A demissão do secretário de Coordenação das Subprefeituras Andrea Matarazzo no início desta semana abriu no PSDB paulistano um foco de desconfiança em relação ao aliado e prefeito de São Paulo, Gilberto Kassab (DEM). Parte do tucanato acusa Kassab de tentar viabilizar um projeto de ampliação de poder do DEM no Estado para as próximas eleições à custa de um enfraquecimento do PSDB.

Eles apontam uma substituição aos poucos de quadros do PSDB em várias áreas do governo municipal. A saída de Matarazzo, homem forte da prefeitura na gestão José Serra, na quarta-feira passada foi a gota d’água para o início dos discursos contra Kassab. Além da perda de espaço na máquina administrativa, há queixas de cooptação de filiados pelo DEM. Dois subprefeitos tucanos – Laert Teixeira (Itaquera) e Beto Mendes (M?Boi Mirim) – já manifestaram que vão disputar uma cadeira de deputado estadual em 2010 pelo partido do prefeito.
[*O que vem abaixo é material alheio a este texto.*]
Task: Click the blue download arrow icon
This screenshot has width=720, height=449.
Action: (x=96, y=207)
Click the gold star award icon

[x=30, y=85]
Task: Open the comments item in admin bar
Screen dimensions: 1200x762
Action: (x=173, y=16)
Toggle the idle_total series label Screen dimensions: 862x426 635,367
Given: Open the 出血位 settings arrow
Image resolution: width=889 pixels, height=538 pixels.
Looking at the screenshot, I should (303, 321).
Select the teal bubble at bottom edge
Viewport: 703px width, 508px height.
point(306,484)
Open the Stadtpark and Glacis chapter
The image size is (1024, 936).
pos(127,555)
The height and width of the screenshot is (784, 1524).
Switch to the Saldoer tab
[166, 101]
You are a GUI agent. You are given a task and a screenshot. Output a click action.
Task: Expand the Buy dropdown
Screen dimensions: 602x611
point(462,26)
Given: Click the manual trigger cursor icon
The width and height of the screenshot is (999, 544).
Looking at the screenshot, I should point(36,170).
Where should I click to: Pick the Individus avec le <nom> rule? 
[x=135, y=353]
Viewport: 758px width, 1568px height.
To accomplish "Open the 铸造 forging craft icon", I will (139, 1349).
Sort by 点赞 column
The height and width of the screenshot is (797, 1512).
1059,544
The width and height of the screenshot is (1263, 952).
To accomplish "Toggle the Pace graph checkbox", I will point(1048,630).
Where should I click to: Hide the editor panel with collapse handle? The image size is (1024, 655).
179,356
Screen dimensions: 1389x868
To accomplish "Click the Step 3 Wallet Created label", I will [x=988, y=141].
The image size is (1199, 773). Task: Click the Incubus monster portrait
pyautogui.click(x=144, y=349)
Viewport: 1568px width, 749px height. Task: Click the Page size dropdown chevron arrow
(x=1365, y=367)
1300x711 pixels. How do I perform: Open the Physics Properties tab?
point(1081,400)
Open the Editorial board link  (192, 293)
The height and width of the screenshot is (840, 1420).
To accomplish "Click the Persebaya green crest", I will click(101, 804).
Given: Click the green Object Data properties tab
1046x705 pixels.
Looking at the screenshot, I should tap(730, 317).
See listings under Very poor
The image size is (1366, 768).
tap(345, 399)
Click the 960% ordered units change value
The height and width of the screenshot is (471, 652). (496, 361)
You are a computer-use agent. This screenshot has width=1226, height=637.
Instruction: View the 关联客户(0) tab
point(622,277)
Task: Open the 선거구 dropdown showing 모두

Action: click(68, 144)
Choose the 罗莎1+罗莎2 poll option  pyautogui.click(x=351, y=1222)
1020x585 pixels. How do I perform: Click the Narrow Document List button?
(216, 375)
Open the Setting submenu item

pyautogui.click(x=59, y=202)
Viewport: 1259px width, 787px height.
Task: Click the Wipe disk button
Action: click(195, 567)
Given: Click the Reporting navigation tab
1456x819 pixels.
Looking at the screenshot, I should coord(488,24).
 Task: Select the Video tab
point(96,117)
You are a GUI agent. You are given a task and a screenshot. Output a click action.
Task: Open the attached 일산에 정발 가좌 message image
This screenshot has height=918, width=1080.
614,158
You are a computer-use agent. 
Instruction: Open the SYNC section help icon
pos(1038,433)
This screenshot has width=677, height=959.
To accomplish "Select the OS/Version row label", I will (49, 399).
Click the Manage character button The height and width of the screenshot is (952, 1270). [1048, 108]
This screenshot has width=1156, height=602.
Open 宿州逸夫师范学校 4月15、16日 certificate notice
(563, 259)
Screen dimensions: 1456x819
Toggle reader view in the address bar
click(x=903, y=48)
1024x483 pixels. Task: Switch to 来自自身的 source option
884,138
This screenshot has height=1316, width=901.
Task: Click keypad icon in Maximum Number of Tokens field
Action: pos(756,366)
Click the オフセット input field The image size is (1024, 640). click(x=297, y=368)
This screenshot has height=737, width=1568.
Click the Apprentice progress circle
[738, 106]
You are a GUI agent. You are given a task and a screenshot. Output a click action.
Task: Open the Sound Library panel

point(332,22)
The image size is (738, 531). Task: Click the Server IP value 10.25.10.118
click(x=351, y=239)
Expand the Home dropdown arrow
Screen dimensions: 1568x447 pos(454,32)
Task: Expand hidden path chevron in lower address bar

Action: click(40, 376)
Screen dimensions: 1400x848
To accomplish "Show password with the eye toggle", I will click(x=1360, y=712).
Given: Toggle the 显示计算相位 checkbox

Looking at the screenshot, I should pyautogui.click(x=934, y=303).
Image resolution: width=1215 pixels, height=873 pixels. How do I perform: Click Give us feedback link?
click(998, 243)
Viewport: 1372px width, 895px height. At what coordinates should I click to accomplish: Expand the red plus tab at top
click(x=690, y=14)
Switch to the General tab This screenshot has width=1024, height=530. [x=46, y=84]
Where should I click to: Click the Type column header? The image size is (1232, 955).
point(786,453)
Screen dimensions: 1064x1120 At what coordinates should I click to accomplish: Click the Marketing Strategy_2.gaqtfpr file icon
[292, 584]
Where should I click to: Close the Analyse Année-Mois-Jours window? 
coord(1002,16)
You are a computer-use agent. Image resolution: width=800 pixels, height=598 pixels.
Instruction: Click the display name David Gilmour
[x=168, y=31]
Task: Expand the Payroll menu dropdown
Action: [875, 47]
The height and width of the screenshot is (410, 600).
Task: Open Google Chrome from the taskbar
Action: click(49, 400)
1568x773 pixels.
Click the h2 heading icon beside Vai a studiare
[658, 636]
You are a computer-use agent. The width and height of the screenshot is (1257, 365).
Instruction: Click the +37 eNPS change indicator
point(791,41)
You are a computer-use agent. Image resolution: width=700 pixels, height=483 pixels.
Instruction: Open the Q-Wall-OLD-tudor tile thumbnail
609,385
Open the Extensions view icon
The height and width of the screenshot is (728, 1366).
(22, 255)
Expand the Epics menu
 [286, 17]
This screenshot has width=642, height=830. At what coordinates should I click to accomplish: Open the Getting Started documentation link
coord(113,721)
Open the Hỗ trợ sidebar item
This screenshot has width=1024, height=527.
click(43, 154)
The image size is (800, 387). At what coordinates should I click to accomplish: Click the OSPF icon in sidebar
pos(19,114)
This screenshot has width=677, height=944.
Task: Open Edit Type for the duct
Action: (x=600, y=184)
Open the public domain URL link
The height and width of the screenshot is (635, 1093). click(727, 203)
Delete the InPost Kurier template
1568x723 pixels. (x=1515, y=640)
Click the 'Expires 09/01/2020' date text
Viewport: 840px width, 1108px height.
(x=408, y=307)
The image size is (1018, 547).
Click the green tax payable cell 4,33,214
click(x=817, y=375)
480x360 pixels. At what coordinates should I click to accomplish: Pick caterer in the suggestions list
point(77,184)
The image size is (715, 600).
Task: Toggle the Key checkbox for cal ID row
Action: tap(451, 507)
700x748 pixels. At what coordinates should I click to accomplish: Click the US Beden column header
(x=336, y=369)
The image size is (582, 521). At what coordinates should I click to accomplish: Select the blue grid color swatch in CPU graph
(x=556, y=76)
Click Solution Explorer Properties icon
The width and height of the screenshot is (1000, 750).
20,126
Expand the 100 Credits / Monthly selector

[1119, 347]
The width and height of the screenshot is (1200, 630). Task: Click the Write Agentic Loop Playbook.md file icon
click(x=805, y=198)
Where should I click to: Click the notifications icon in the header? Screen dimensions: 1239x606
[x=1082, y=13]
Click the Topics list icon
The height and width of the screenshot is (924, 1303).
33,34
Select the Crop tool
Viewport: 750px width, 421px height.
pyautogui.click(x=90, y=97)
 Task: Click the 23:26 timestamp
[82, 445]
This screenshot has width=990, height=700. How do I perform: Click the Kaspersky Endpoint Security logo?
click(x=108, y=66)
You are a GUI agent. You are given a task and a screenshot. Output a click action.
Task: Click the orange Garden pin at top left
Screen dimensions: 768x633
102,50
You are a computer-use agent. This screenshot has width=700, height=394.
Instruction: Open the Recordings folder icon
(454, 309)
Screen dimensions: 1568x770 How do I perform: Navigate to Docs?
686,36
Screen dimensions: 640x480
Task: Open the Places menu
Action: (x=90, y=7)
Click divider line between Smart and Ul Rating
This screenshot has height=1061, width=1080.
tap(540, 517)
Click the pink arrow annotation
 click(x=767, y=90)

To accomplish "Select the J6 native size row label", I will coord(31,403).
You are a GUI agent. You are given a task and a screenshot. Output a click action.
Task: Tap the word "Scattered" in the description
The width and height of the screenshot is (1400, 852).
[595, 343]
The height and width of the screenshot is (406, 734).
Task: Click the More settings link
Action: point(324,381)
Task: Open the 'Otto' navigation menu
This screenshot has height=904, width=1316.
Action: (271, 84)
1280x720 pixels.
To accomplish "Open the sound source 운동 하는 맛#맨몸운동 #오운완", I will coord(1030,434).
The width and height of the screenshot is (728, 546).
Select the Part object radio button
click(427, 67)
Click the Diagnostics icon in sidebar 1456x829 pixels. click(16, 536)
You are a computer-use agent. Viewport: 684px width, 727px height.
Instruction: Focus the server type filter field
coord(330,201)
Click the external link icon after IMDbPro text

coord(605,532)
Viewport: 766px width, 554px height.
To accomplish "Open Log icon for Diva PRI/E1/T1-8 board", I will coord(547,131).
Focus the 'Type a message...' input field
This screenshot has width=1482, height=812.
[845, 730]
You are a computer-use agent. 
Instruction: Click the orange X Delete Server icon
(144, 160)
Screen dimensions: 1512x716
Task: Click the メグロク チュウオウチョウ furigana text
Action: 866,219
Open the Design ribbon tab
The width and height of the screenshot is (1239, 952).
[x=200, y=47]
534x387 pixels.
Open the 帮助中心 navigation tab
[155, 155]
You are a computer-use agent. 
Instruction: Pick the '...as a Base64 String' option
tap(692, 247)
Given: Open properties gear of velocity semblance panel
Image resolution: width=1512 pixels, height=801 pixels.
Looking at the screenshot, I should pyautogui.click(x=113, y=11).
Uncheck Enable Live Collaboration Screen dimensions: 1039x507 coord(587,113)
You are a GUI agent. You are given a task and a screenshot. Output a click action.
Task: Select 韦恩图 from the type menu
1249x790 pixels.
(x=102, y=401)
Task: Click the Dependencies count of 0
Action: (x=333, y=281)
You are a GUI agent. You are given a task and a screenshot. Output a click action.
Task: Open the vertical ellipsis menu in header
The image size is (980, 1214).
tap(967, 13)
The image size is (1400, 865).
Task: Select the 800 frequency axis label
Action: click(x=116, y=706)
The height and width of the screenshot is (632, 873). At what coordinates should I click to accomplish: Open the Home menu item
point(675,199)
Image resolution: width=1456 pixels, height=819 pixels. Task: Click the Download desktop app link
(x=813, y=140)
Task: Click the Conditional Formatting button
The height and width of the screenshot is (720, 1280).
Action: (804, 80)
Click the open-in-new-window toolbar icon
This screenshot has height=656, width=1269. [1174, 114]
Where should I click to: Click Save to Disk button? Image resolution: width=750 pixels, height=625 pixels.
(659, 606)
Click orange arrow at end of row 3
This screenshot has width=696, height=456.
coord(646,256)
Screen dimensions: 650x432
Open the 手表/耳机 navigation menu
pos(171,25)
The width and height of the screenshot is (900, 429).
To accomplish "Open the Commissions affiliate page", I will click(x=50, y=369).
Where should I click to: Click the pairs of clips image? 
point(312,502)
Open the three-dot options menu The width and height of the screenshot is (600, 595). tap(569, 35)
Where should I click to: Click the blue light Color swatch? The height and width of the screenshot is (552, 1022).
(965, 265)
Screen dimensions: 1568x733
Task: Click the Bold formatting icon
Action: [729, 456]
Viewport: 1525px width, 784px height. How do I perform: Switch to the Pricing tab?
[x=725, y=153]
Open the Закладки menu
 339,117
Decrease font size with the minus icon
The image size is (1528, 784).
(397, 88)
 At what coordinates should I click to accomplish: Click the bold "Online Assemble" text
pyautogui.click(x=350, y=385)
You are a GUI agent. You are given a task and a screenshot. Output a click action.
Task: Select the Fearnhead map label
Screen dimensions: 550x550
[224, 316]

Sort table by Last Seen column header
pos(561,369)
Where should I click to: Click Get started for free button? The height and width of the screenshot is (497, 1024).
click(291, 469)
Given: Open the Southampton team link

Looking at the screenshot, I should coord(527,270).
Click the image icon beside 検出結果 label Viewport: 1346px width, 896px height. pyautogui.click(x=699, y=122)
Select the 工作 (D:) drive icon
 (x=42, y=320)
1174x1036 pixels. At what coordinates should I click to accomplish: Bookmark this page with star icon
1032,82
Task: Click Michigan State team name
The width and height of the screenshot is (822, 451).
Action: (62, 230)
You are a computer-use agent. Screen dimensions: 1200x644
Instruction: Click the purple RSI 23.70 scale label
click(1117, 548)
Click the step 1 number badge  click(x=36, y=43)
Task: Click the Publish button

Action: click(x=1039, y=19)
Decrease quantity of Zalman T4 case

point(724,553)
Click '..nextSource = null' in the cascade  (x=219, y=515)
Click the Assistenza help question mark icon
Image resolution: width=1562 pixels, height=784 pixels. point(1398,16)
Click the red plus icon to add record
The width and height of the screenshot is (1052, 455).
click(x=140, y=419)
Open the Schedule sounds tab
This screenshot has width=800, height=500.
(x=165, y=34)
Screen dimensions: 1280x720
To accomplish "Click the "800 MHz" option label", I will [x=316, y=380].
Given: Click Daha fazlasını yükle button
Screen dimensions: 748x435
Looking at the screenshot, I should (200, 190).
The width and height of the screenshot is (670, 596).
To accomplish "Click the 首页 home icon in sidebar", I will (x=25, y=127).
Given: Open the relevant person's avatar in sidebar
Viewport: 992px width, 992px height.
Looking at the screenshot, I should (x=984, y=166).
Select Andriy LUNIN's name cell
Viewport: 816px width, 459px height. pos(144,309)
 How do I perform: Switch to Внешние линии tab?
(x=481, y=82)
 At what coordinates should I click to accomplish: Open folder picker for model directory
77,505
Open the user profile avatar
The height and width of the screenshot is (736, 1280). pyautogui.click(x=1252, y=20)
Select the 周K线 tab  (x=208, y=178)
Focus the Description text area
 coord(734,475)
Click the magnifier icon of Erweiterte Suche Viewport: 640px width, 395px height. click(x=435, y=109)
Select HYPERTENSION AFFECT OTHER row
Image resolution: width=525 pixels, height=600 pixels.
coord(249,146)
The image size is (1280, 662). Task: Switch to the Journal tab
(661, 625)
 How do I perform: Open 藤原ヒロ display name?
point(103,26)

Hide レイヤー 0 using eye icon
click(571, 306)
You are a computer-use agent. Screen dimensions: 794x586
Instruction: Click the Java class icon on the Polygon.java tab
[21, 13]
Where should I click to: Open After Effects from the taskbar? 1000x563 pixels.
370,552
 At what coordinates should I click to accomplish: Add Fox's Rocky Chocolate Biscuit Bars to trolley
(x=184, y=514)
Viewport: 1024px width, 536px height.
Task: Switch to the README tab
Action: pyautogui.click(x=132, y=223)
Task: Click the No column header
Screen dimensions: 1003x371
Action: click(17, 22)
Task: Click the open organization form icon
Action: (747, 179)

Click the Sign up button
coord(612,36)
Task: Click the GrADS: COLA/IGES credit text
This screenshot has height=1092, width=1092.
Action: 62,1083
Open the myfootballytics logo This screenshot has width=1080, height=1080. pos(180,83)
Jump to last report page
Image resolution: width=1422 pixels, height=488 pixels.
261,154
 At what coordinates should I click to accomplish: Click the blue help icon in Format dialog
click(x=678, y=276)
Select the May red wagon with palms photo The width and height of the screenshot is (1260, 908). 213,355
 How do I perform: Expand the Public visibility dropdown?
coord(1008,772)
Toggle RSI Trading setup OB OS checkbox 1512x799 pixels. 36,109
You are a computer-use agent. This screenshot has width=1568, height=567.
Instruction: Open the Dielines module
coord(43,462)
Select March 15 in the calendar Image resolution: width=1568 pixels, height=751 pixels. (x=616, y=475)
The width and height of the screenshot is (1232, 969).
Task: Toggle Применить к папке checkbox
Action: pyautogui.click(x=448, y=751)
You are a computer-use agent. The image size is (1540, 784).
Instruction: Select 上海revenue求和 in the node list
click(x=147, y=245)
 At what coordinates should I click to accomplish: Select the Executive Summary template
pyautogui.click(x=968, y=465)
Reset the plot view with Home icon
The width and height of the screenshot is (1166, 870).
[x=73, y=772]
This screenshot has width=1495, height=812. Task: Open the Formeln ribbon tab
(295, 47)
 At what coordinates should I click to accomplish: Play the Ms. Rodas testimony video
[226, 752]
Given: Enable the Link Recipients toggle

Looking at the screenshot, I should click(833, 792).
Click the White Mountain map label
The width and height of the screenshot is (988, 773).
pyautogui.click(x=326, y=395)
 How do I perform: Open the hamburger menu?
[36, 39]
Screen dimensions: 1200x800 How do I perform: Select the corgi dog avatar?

Matarazzo foi demitido por Kassab, diferentemente do que informou em nota a prefeitura. Numa reunião anteontem com subprefeitos, Kassab apontou razões pessoais e eleitorais para a saída. Na disputa eleitoral em 2008, Matarazzo não apoiou a reeleição de Kassab, mas o candidato do PSDB, Geraldo Alckmin.

Kassab é hoje a principal liderança do DEM no Estado. Isso, aliado ao alto índice de aprovação de sua gestão, põe o prefeito como alternativa ao governo paulista em 2010. Na pior das hipóteses, uma maior força do DEM no Estado aumentaria o capital político da legenda numa negociação com o PSDB.

04/09/2009 - 15:25h As pulgas de Mônica Bergamo

PULGA
Cresceu no PSDB ligado a Geraldo Alckmin, ontem, depois da demissão de Andrea Matarazzo, a certeza de que o prefeito Gilberto Kassab (DEM-SP), em aliança com Orestes Quércia (PMDB-SP), é candidato ao governo de São Paulo em 2010.

PULGA 2
“Os dois [Kassab e Quércia] só estão apoiando a pré-candidatura do Aloysio [Nunes Ferreira, secretário da Casa Civil do governador José Serra] para prejudicar uma possível candidatura do Alckmin. Sabem que ele não tem voto e esperam apresentar Kassab como solução de consenso em 2010″, diz um dirigente tucano.